- _ACTIVITY_: No pictures, nothing altered: return the data below.

=== Begin Enclosure ===

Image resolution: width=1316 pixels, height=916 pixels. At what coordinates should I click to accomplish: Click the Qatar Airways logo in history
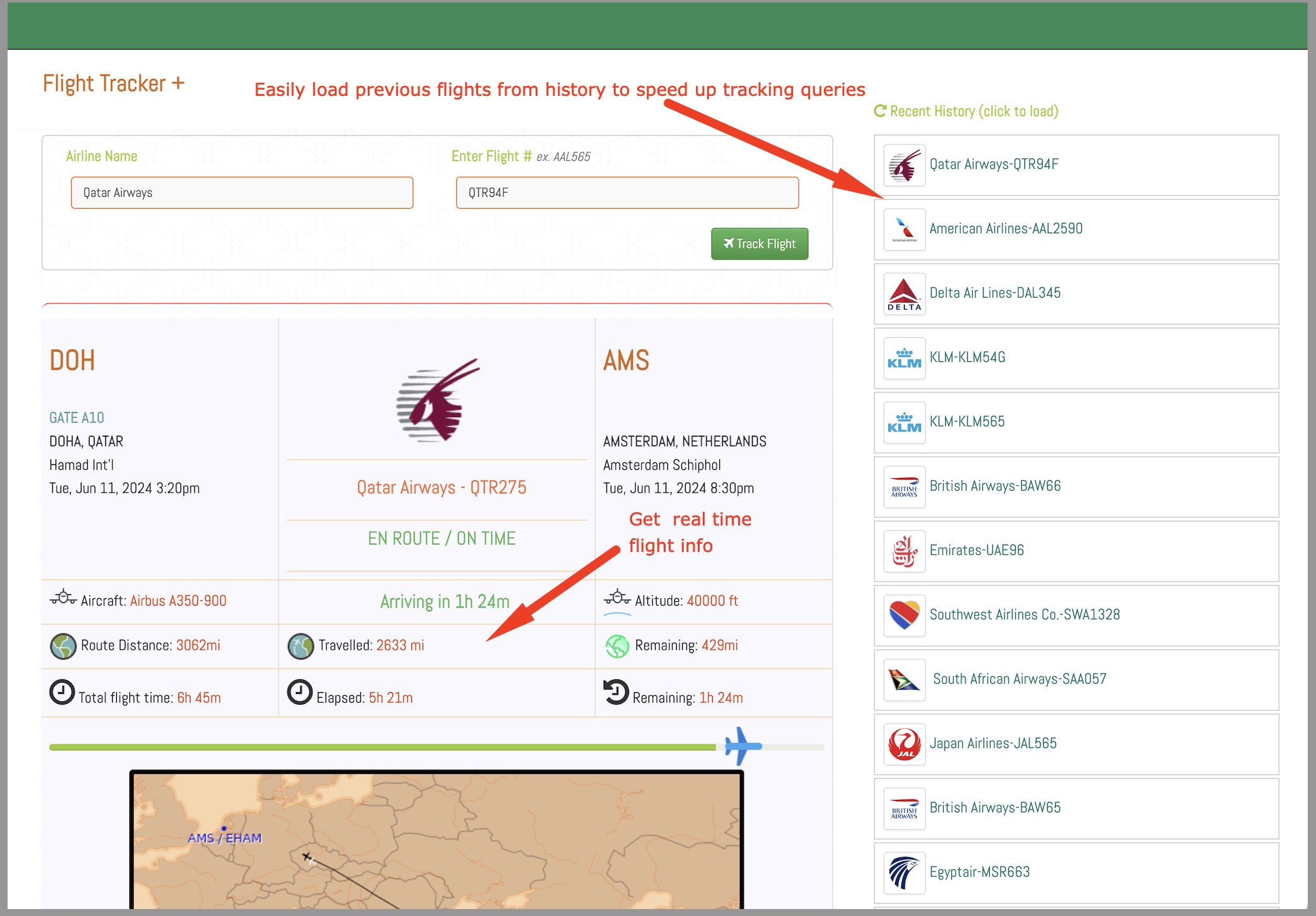904,165
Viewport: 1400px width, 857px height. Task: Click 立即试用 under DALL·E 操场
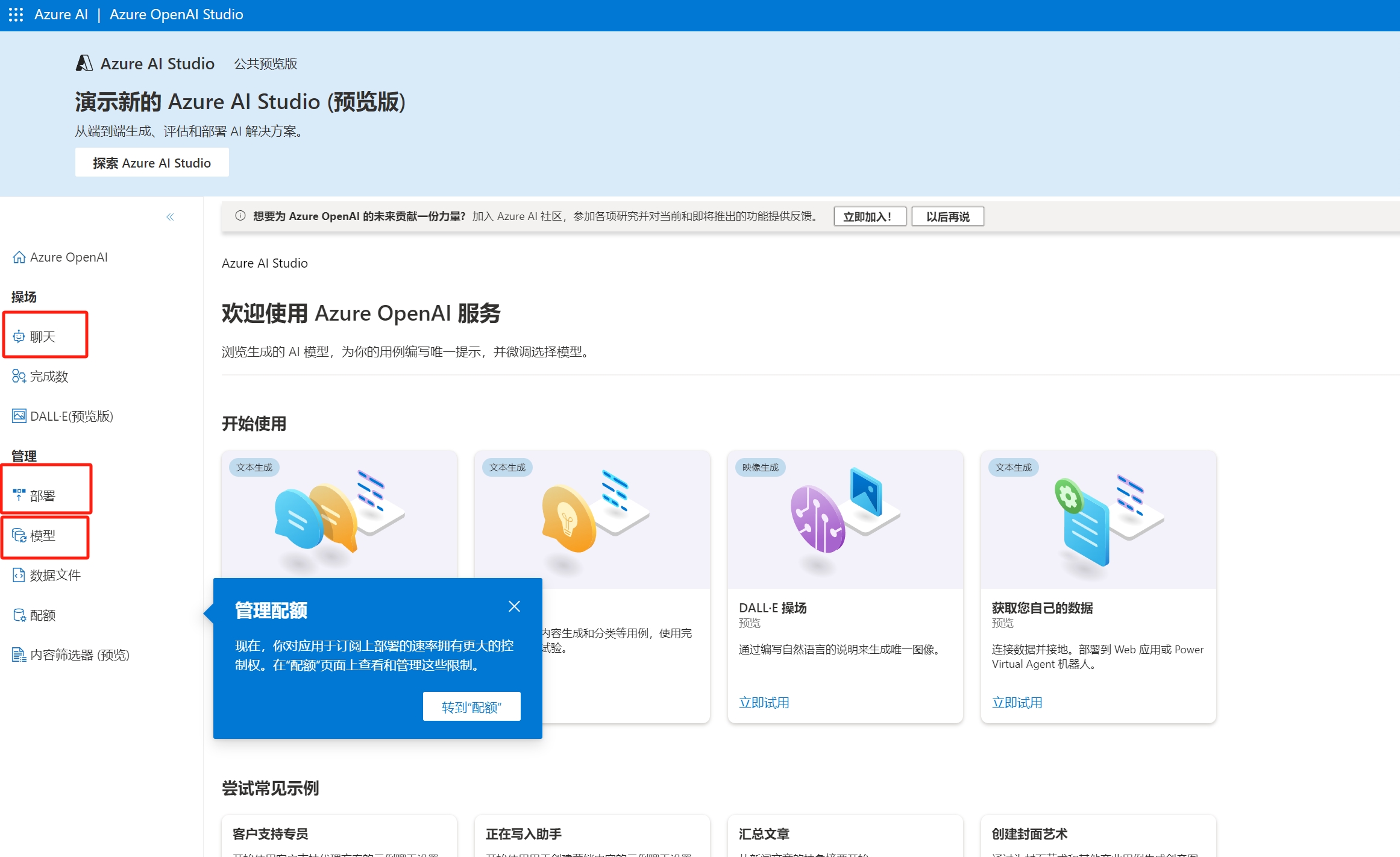764,703
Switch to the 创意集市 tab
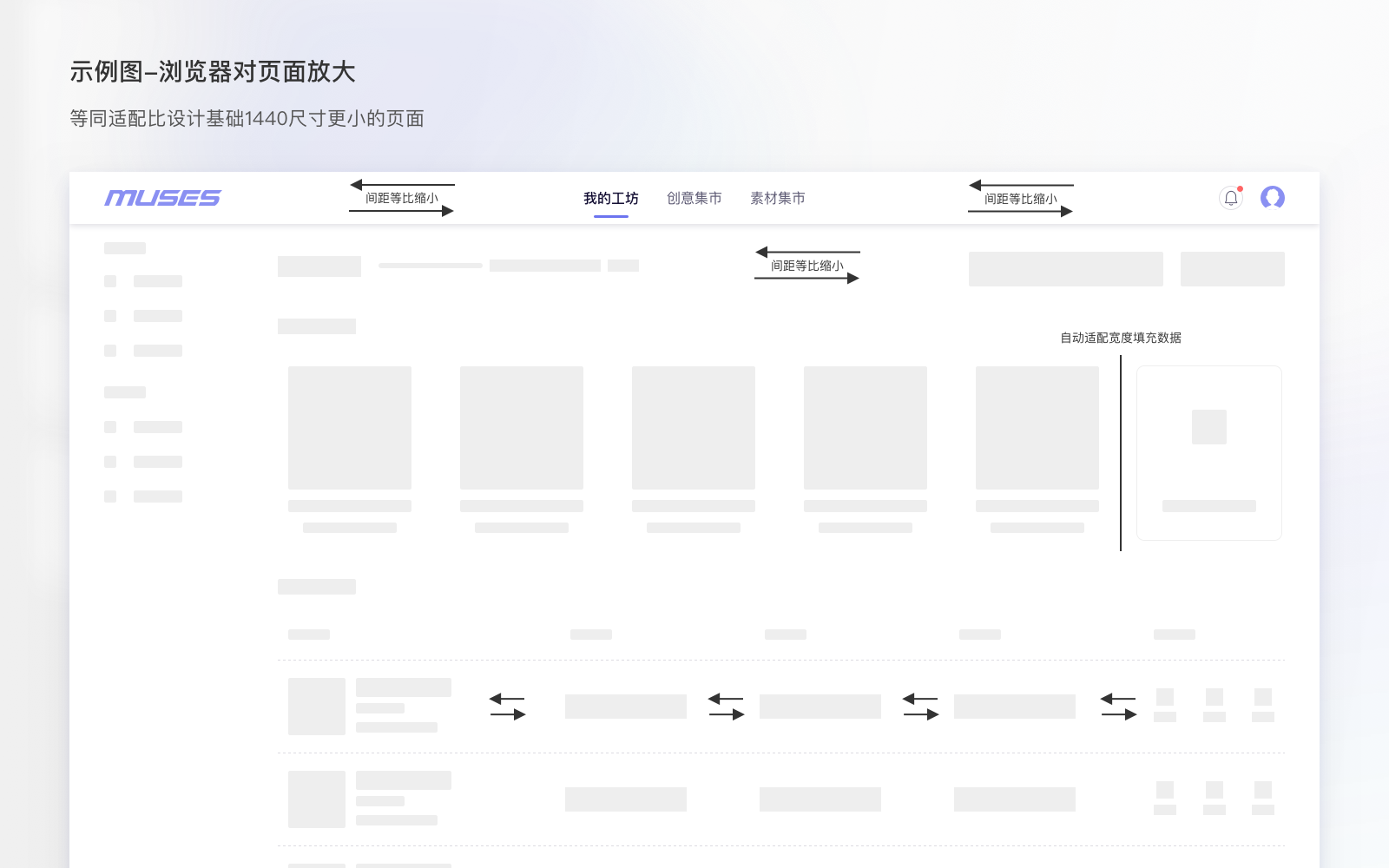Image resolution: width=1389 pixels, height=868 pixels. (694, 198)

=== End Enclosure ===

- _EXPECTED OUTPUT_:
Image resolution: width=1316 pixels, height=916 pixels. At what coordinates should I click to accomplish: Click the Qatar Airways logo in history
904,165
Viewport: 1400px width, 857px height. Task: Click 立即试用 under DALL·E 操场
764,703
Switch to the 创意集市 tab
Image resolution: width=1389 pixels, height=868 pixels. (694, 198)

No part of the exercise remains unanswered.